:: Selected passage ::
....

I spent a month or so evaluating anomaly detection systems and I can tell you a few things the twitter post fails to mention
1. You can get a long way with an ensemble of simple techniques. And it's always better than any single technique.
I wouldn't recommend trying to install skyline but re-implementing the ensemble of anomaly classifiers they have might take you a day or two and it will get you 90% of the way there.
2. The False Positive rate is probably your most important metric.
Detecting anomalies is good, but your ops team already has plenty of alerts to deal with. If you throw false positives at them from a new system they will hate you and ignore the new system. Most papers report ROC curve data as the metric for classification, that can be ok too.
3. Don't build something complex when a threshold will do.
If a point anomaly is obvious to a human, you absolutely should not build a complex system to detect it, just use thresholds. It's only when you want to detect anomalies before they cross a threshold that you should start on this kind of task. That leads me to
4. Almost all anomalies have a temporal component.
If your detector isn't ultimately looking at multiple sources of data and finding patterns that initially look like normal behavior (or odd behavior over time like a change in frequency) then its not adding as much value as it could. Slow trends, increased predictability, absent spikes which are still within threshold, those are the kind of anomalies your simple systems will miss and which will add a lot of value.
Ultimately anything that makes ops life easier and alerts them sooner to real problems is good. But in anomaly detection it is easy to fool yourself into thinking you need something complex to start out with, and when you've built a complex thing that it is "working" because it finds 95% of the obvious outliers.
Why would you not recommend installing skyline? I would like to have something that watches metrics for me, and we're already using graphite for stats.
One of my responsibilities is to do post-outage reporting to estimate how much money we lost. Right now I use Holt-Winters to give a forecast starting just before the outage began. I then estimate the loss to be the difference between the forecast and the data points that fall outside of the forecast's confidence interval.
Is this a statistically valid method? I chose Holt-Winters because I'm inexperienced and it's appealingly intuitive. Should I be looking at anomaly detection methods instead? Would they be able to tell me what "normal" would have been for the duration of the anomaly?

....

:: Extracted records ::

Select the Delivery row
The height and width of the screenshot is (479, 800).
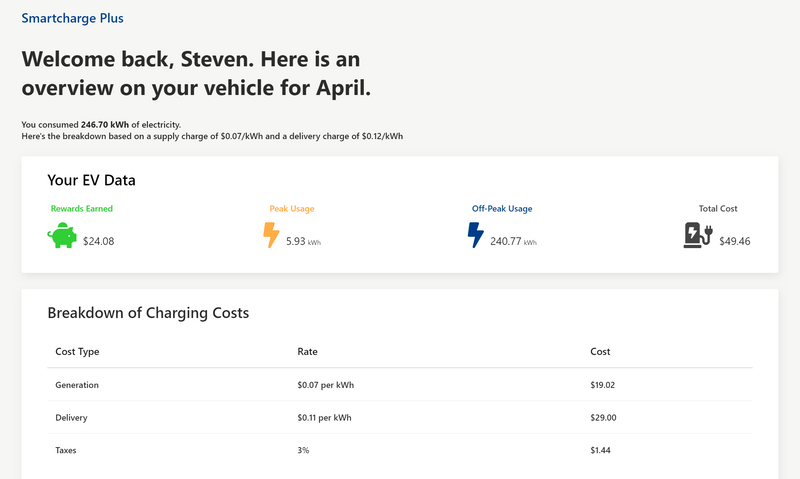(x=400, y=417)
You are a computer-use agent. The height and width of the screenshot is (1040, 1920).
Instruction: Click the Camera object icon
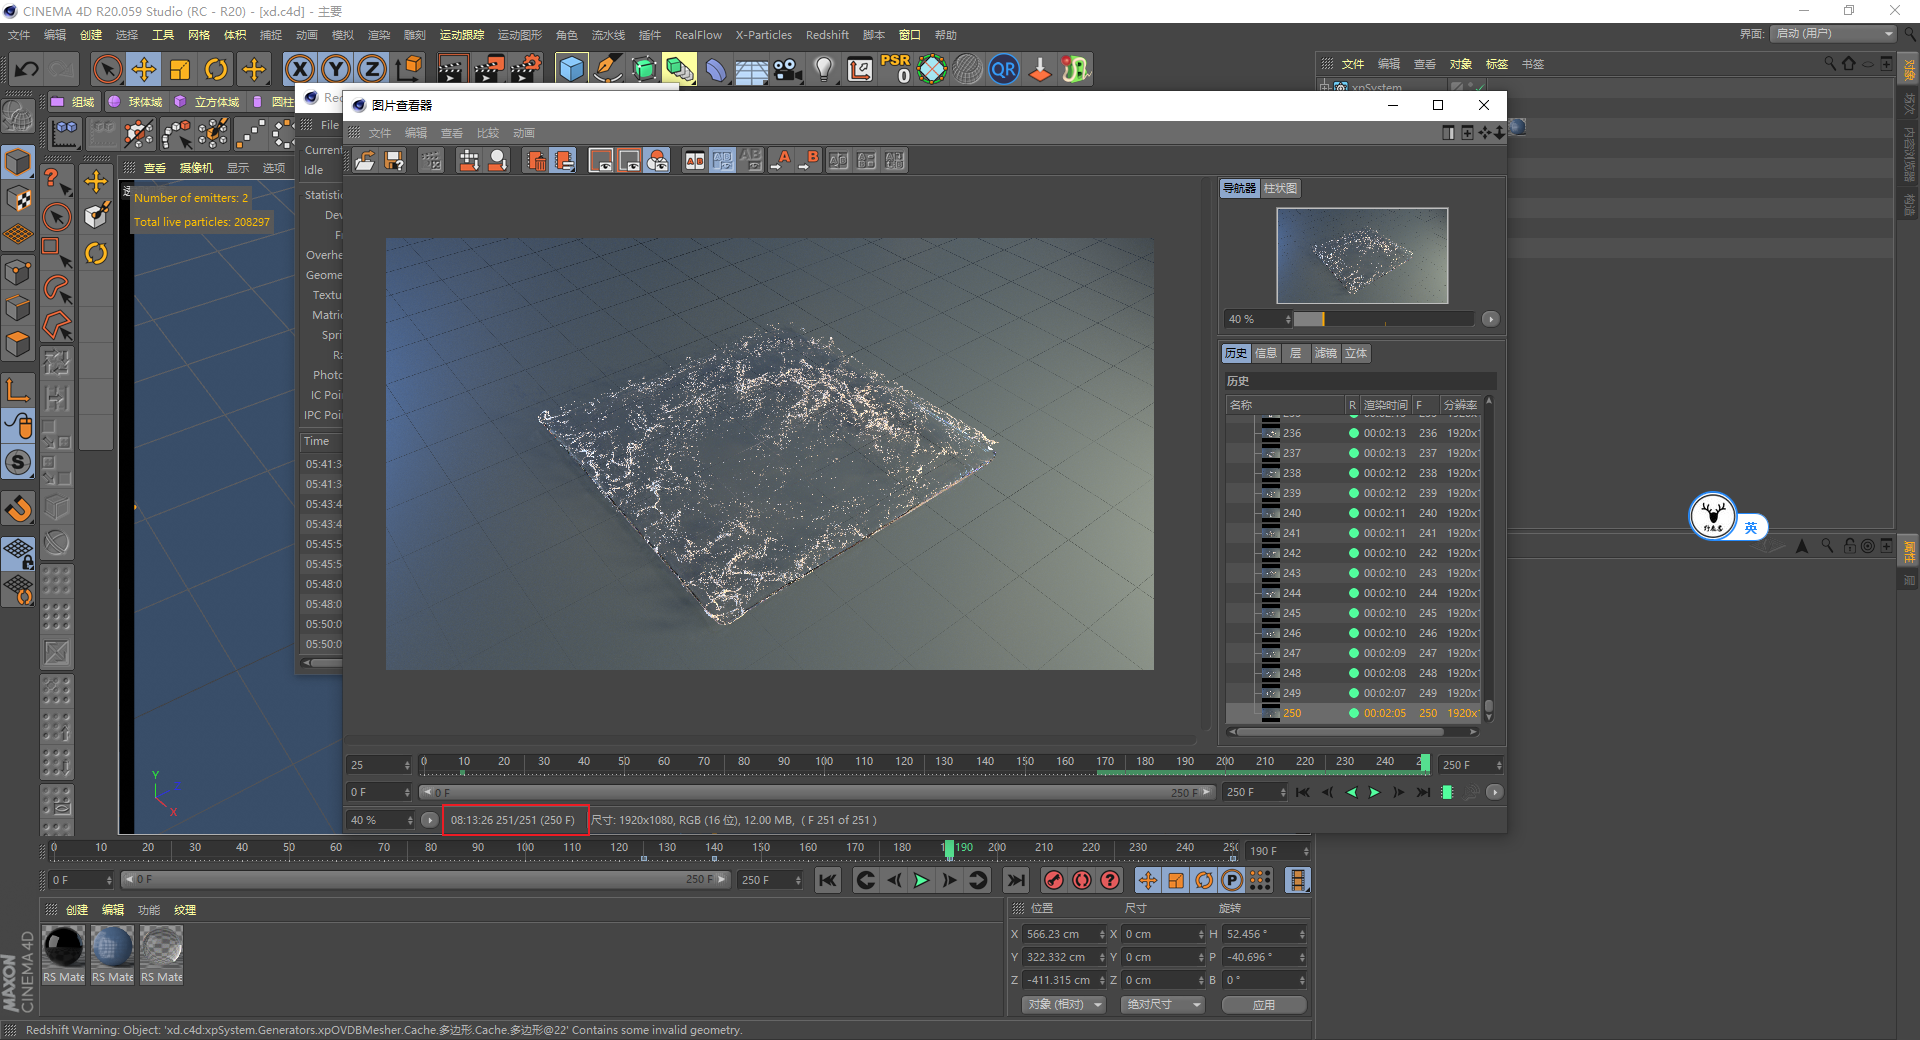[x=788, y=69]
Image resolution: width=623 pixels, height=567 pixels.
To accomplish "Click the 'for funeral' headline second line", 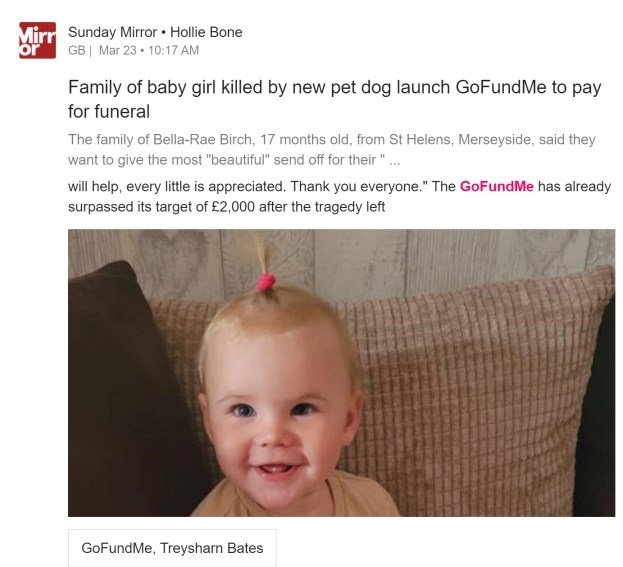I will (x=109, y=112).
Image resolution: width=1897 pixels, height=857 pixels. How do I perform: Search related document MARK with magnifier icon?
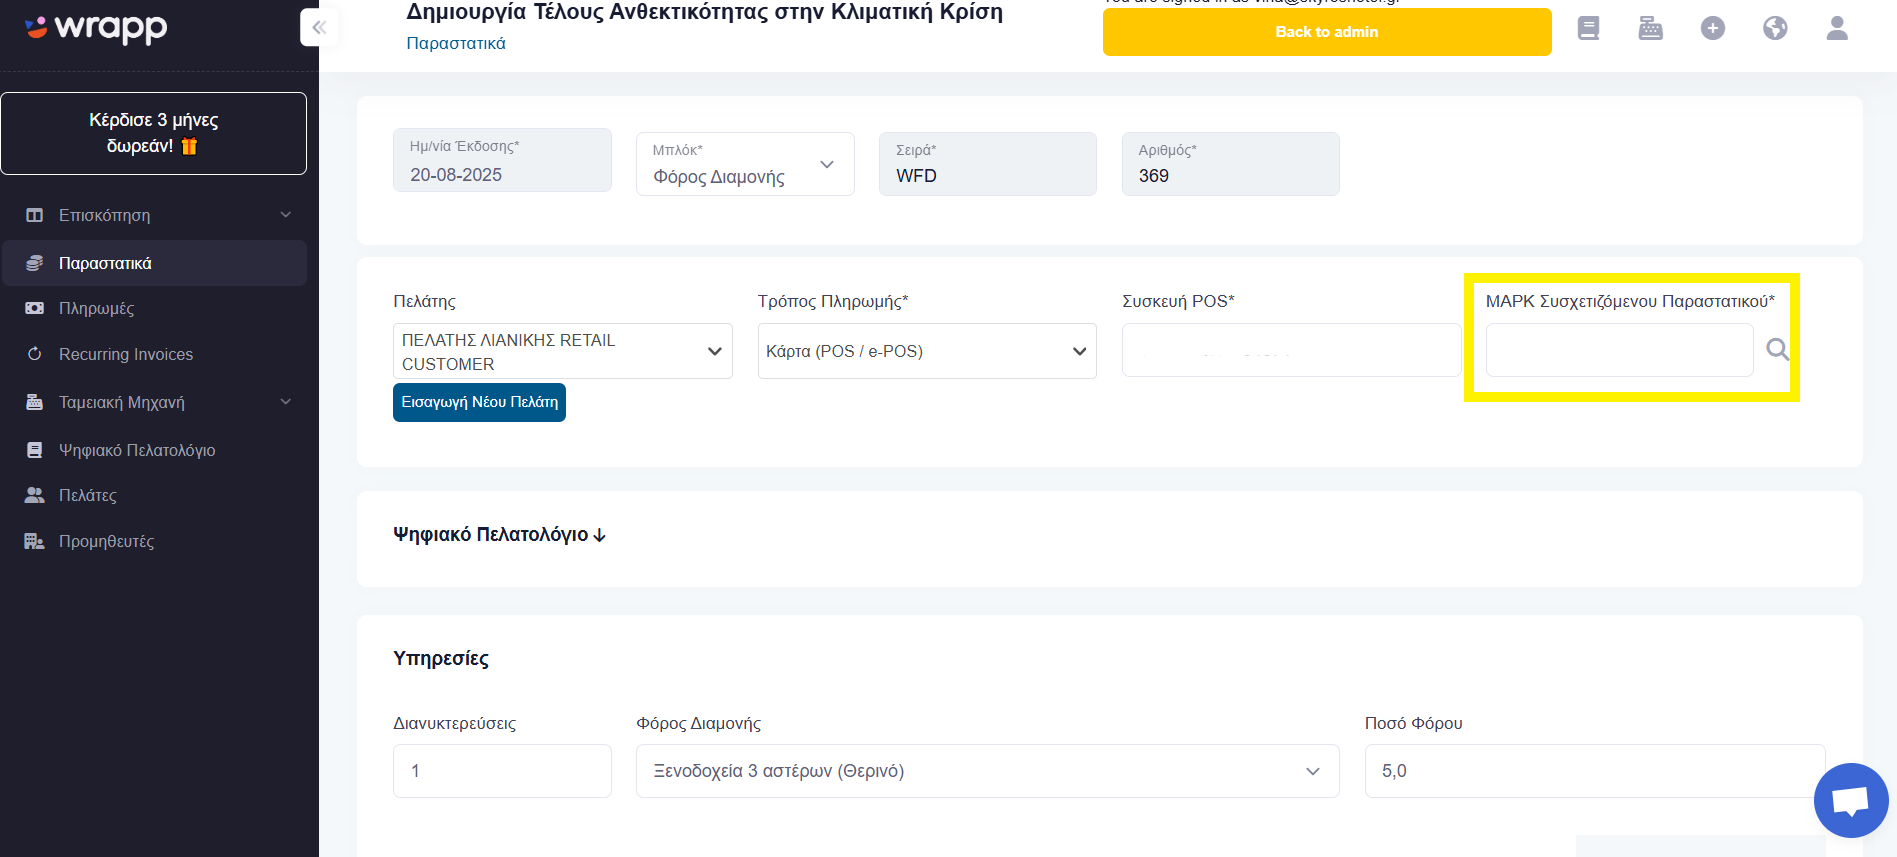1777,349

....

:: Written request ::
Can you copy the part of the anomaly detection thread above word for word, starting at "I spent a month" and ending at "most important metric."?

:: Solution for this task ::
I spent a month or so evaluating anomaly detection systems and I can tell you a few things the twitter post fails to mention
1. You can get a long way with an ensemble of simple techniques. And it's always better than any single technique.
I wouldn't recommend trying to install skyline but re-implementing the ensemble of anomaly classifiers they have might take you a day or two and it will get you 90% of the way there.
2. The False Positive rate is probably your most important metric.